I've had a friend loose an engine on a 402 with a full load up out of beantown. (a full load is 9 paxs 1 pilot and all their crap bags and fuel).
He secured the engine leveled off and made it back to BOS though it was about 15 degrees cooler up there in BOS then it was on this day, of course there is an advantage to that. We also had one pilot expierence an engine seize due to an internal part failure could not feather the engine she returned with the 5paxs. We also do engine failures in training and the 6 month checks year round, the engine is secured with the prop feathered. then we start it in the air. The plane flys fine in the air on one engine with 2 onboard and maintains altitude. The navajoe i do not have much time in, but if there was just one on board, don't know about possible cargo, it makes you wonder what was going on if he could not make it to a airport.
At least no one died or was seriously injured in this.
 
Last edited:
flint4xx said:
Anybody with any 402 and Navajo experience care to comment on the ability to hold altitude with "low manifold pressure", and only one person on board? This smells bad to me on several levels.
Having flown both in the past, they will both fly fine single engine. Low mp on one engine but the other running fine would still be ok, as long as the mp doesn't drop below about 15" or so(this is a "zero thrust" estimate, it's been many many years since I've flown these types). Having one engine out, but still windmilling, will put you in a world of hurt on both these airplanes. Low mp could mean that an engine had failed(and the mp indication dropped to the ambient pressure), and he failed to recognize that fact and secure the engine. I've experienced this firsthand on the Chieftain when I lost an engine in cruise and took my time troubleshooting and securing it. It would not maintain 7,000ft with the prop windmilling(descending about 500-700fpm), but it would climb with that prop feathered(just myself and very light fuel, ground temps in the mid to upper 80's).

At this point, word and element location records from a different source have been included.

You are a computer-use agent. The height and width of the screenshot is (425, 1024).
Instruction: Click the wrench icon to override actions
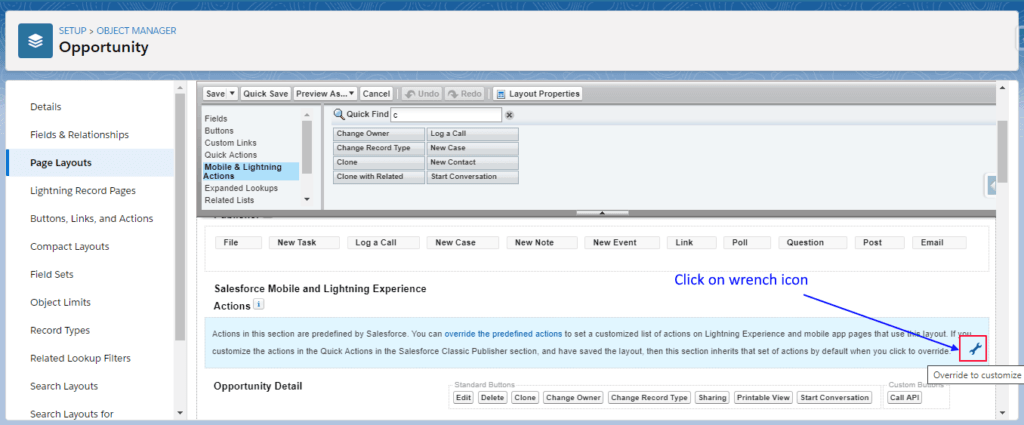(x=974, y=348)
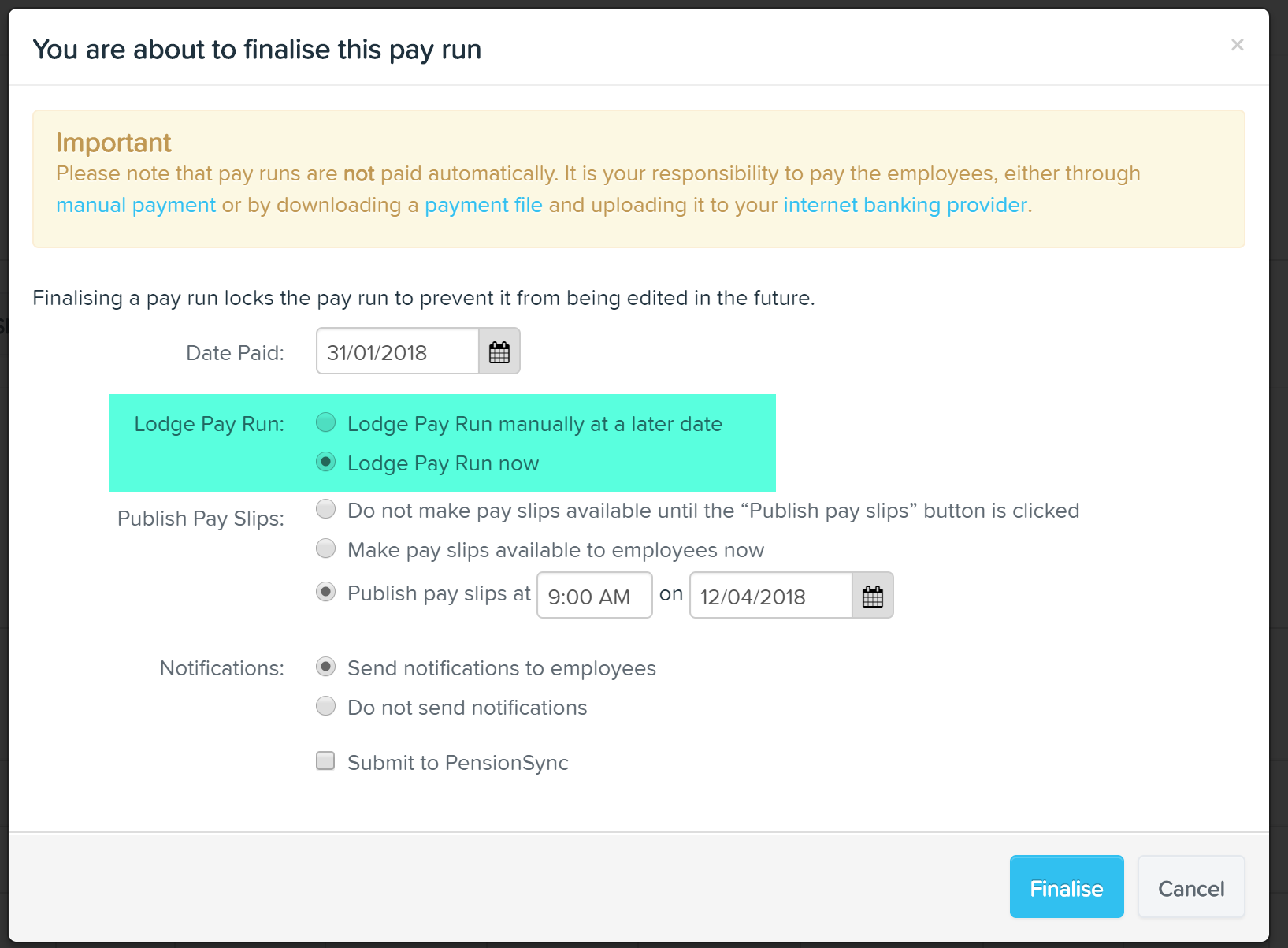Click the 'payment file' download link
This screenshot has width=1288, height=948.
[483, 205]
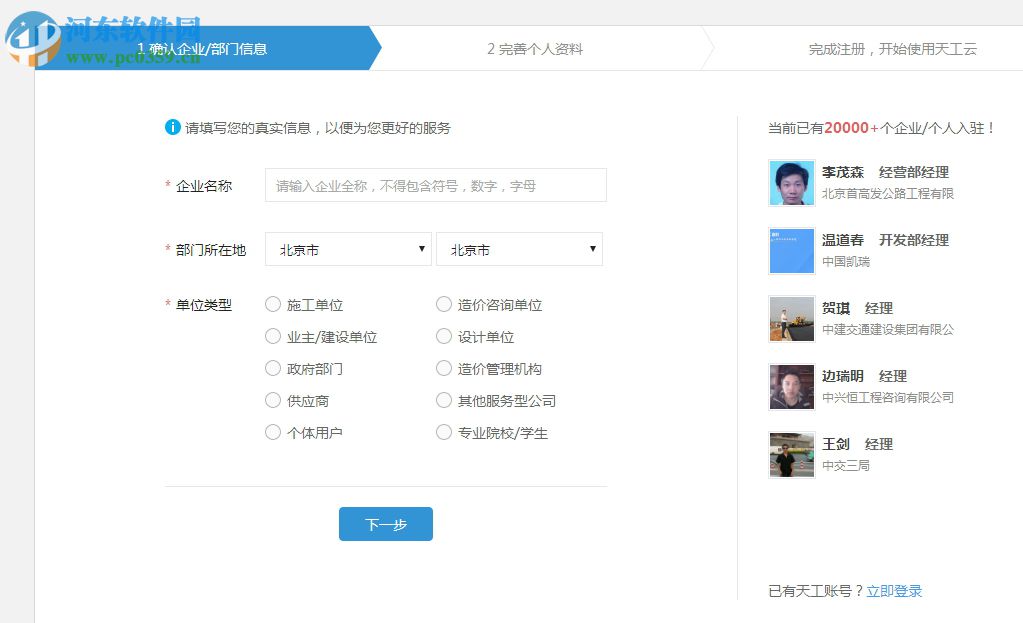Choose 专业院校/学生 radio option
The width and height of the screenshot is (1023, 623).
point(443,432)
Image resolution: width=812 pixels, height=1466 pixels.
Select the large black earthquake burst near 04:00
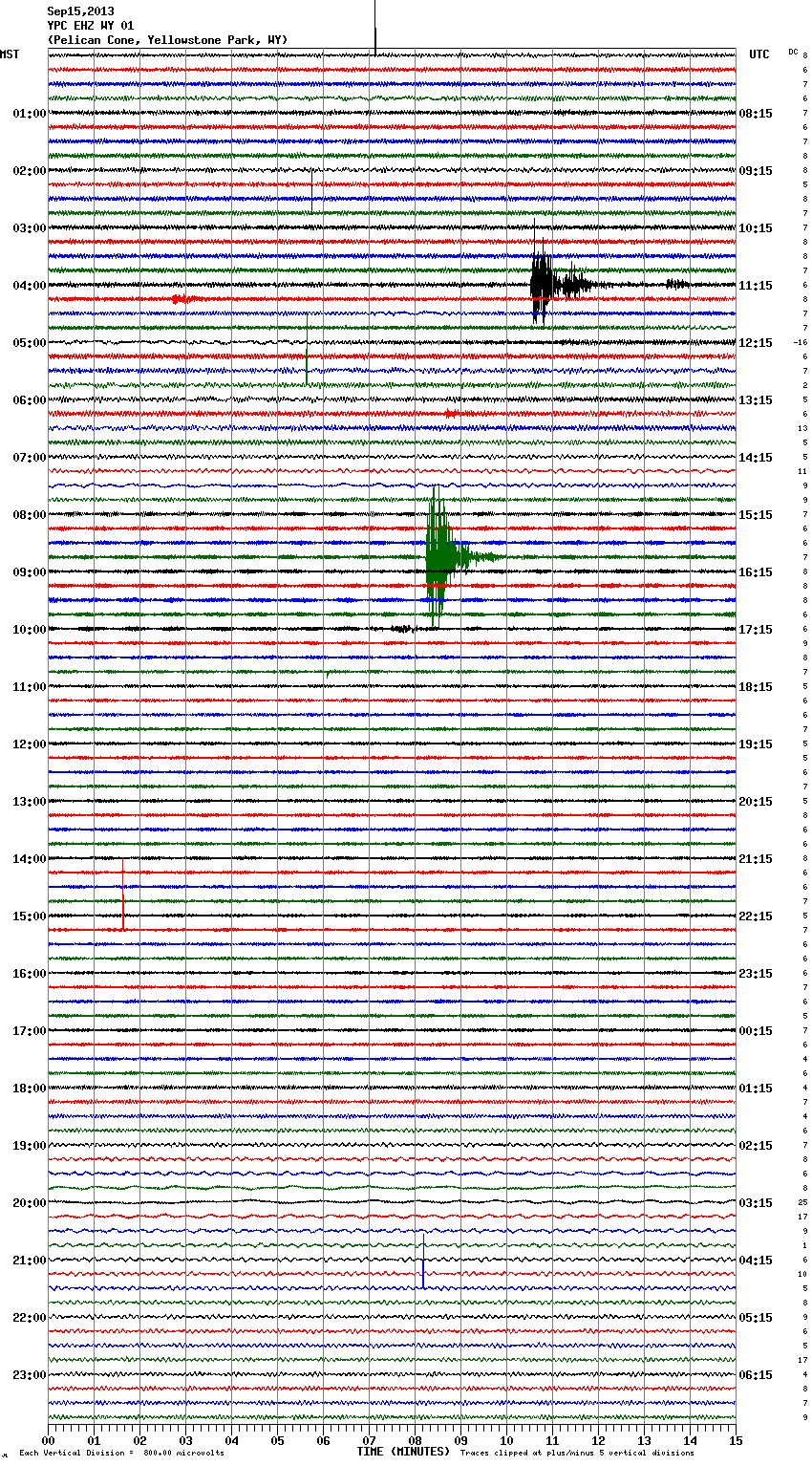542,284
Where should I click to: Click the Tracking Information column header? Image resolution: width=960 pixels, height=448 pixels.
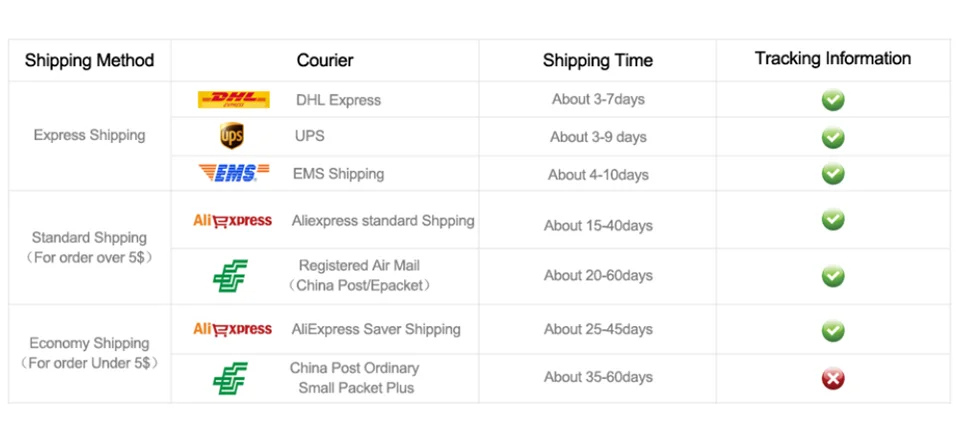pyautogui.click(x=833, y=59)
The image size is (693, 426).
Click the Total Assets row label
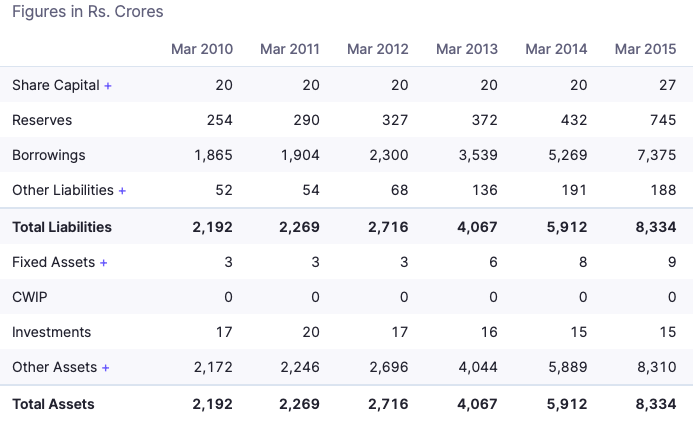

Then again...if he ran out of fuel..and both engines quite...they would both indicate roughly ambient pressure on the mp gauges.... It all smells fishy to me, but maybe it's just a case of a severely incompetent pilot.
 
As mentioned either will fly OK on a SE. IF you get the offending engine feathered or have it produce at least partial power. Even with the critical engine out, and I take it low on fuel (last part of trip) you could hold altitude fine, say up to 6K feet. Go a step further and put 1000 lbs. of cargo on. You could probably fly the thing in ground effect off the water for quite a ways.

Some people loose all composure when it hit the fan. He probably panicked.

As mentioned, he probably did not recognize a dead windmilling engine vs. an engine that was producing partial power.

In any event, I still smell insurance scam here.



Mark

 
I remember reading about this guy in the paper last year (seems like it was more than a year though).

I'm sure law enforcement is going to seriously look into it. If I remember right, he's commercially rated, which if pilot error is involved make it unacceptable. He should know the procedure as he had the same thing happen in a 402.

Stingray, I remember reading that you live in Naples, I do too.